Theory of Coherent and Incoherent Nuclear Spin-Dephasing in the Heart

TL;DR

This paper develops an analytical theory for nuclear spin dephasing in myocardial capillaries, predicting relaxation rates and potential diagnostic applications, with validation through simulations and experiments.

Contribution

It introduces a strong collision approach to model susceptibility-induced nuclear spin dephasing in myocardium, extending to other tissues and materials.

Findings

Theory accurately predicts relaxation rates and decay.

Simulation and experimental data agree with the model.

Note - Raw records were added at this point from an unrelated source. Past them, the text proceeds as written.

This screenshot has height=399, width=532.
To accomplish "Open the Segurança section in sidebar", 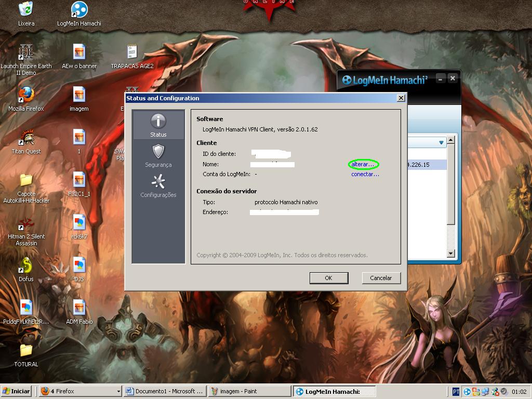I will pyautogui.click(x=158, y=155).
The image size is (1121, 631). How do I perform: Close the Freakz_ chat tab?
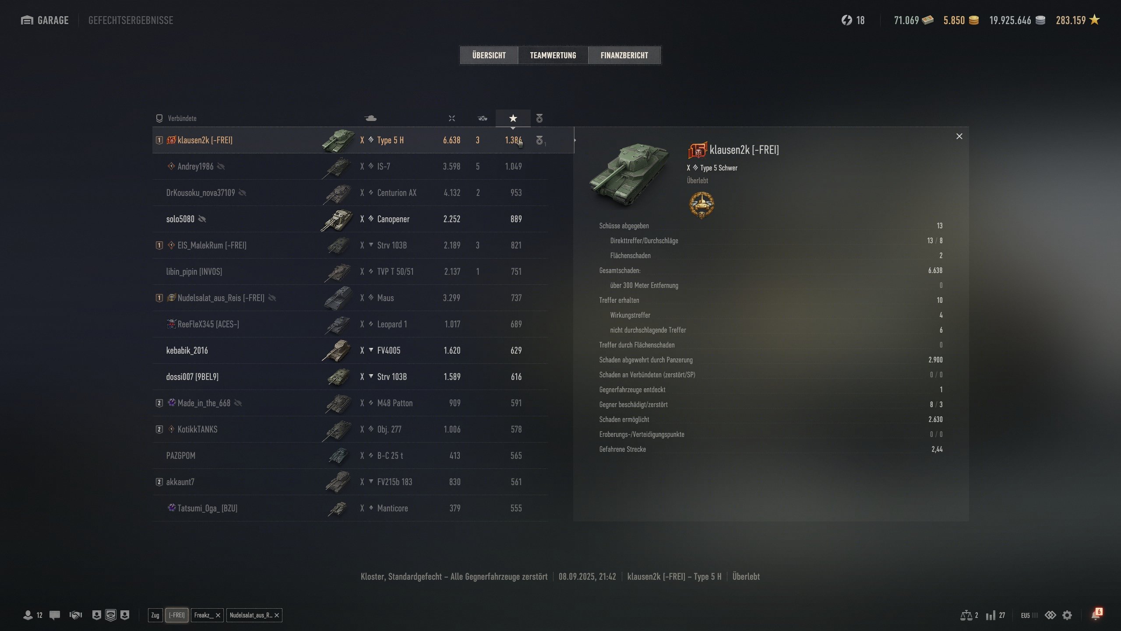[218, 615]
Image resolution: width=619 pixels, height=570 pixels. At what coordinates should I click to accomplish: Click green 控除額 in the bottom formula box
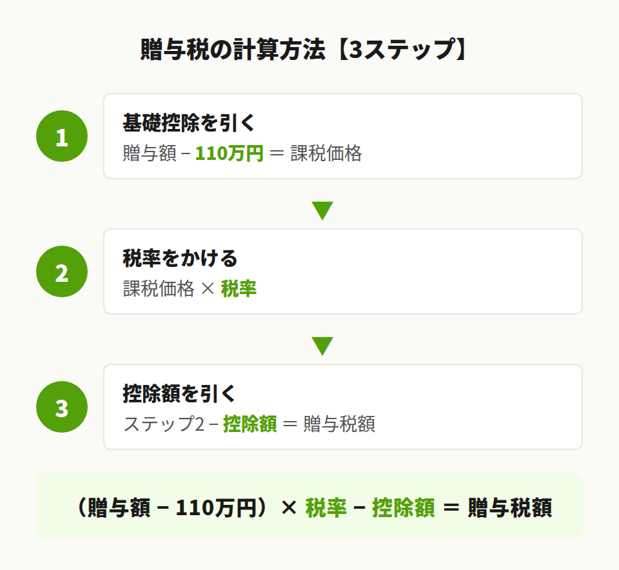click(404, 508)
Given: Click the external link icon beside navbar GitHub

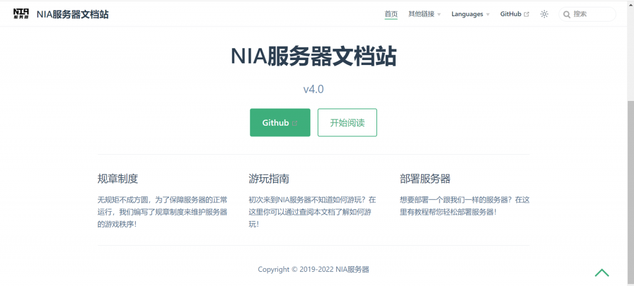Looking at the screenshot, I should [527, 14].
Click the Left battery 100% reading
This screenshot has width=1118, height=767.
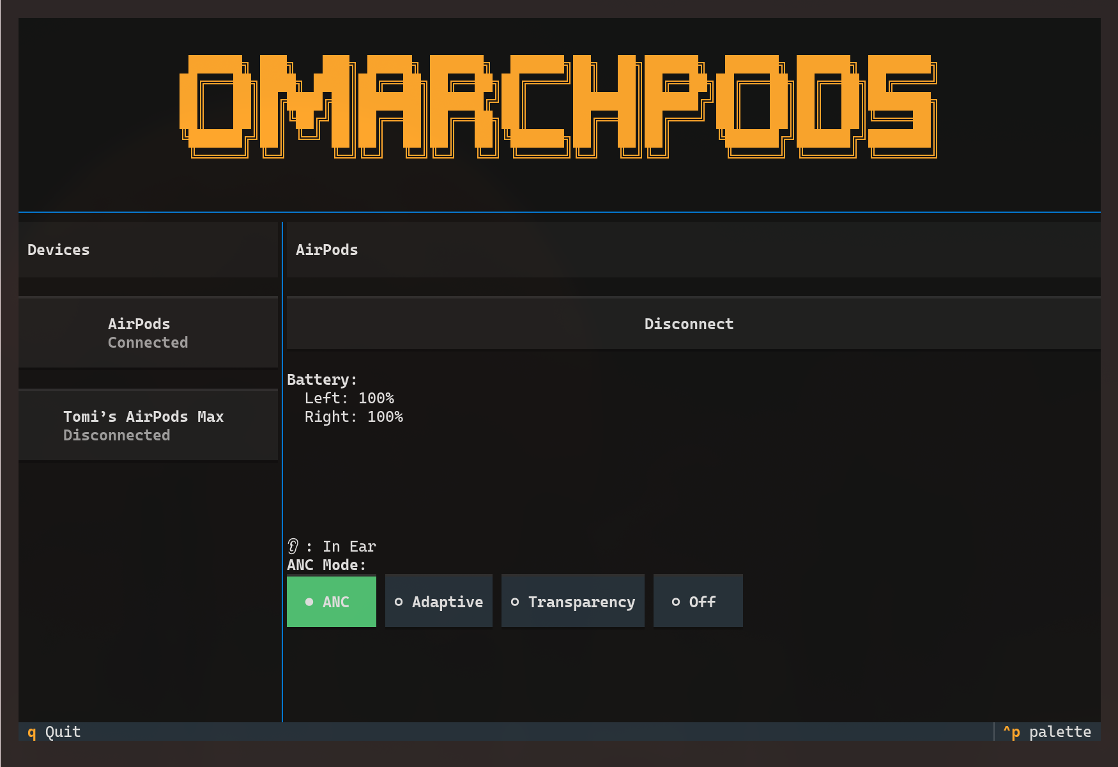(x=349, y=398)
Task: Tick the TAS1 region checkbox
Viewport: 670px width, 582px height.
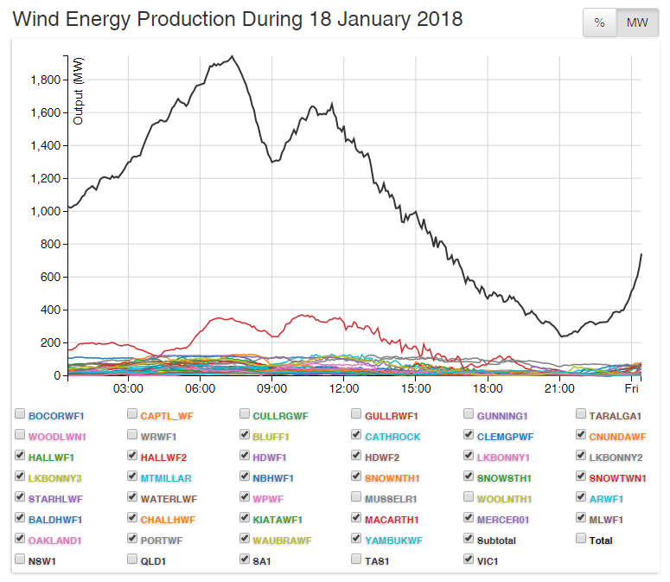Action: point(357,560)
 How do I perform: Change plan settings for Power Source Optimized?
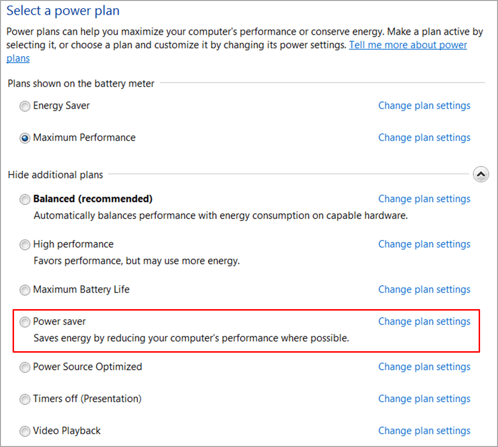click(x=424, y=367)
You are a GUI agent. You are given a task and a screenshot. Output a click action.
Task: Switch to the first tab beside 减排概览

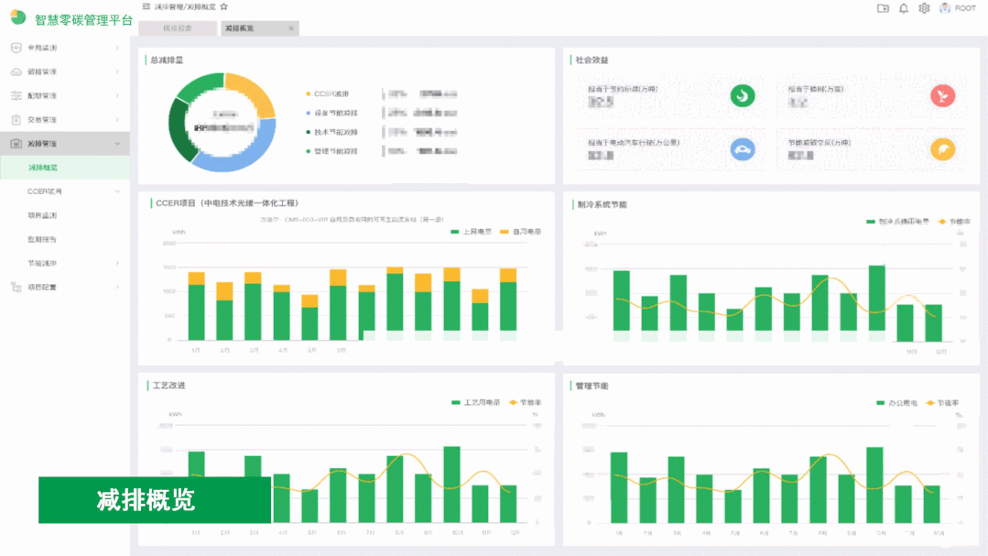pos(178,28)
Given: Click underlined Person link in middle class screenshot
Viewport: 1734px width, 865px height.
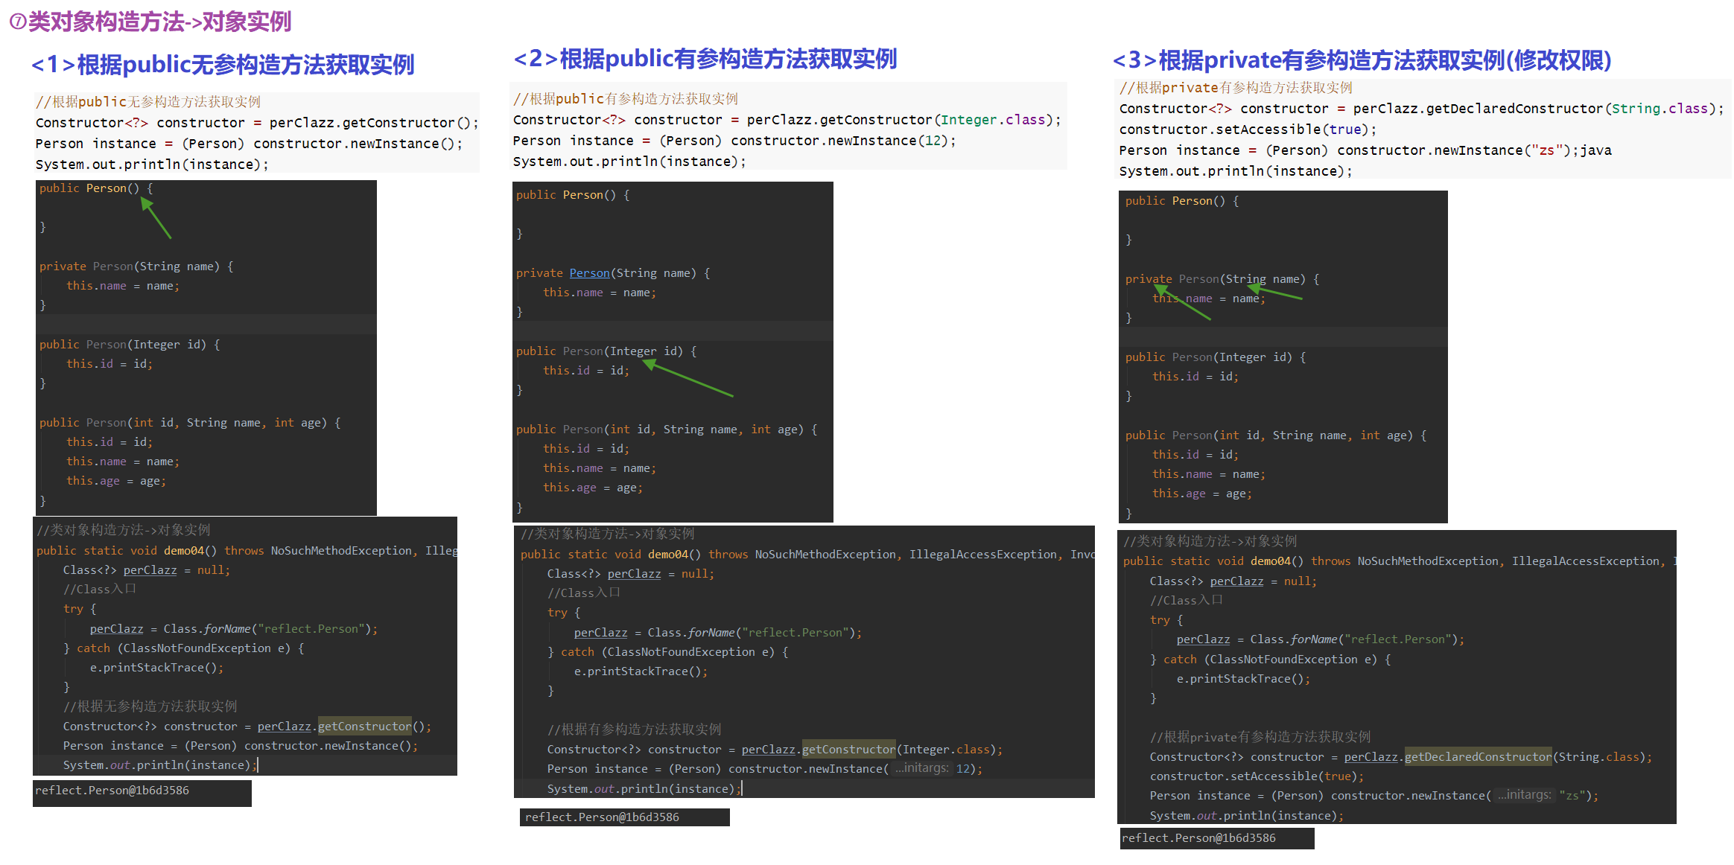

Potential diagnostic use in detecting coronary artery stenosis.

Abstract

We present an analytical theory of susceptibility induced nuclear spin dephasing in the capillary network of myocardium. Using a strong collision approach, equations are obtained for the relaxation rate of the free induction and the spin echo decay. Simulation and experimental data are well predicted by the theory. Since paramagnetic deoxyhemoglobin as the origin of nuclear spin dephasing has a higher tissue concentration in myocardium supplied by a stenotic, i. e. significantly narrowed, coronary artery, spin dephasing might serve as a diagnostic tool. Our approach can be modified for capillary networks in other tissues than myocardium and may be applied in material science.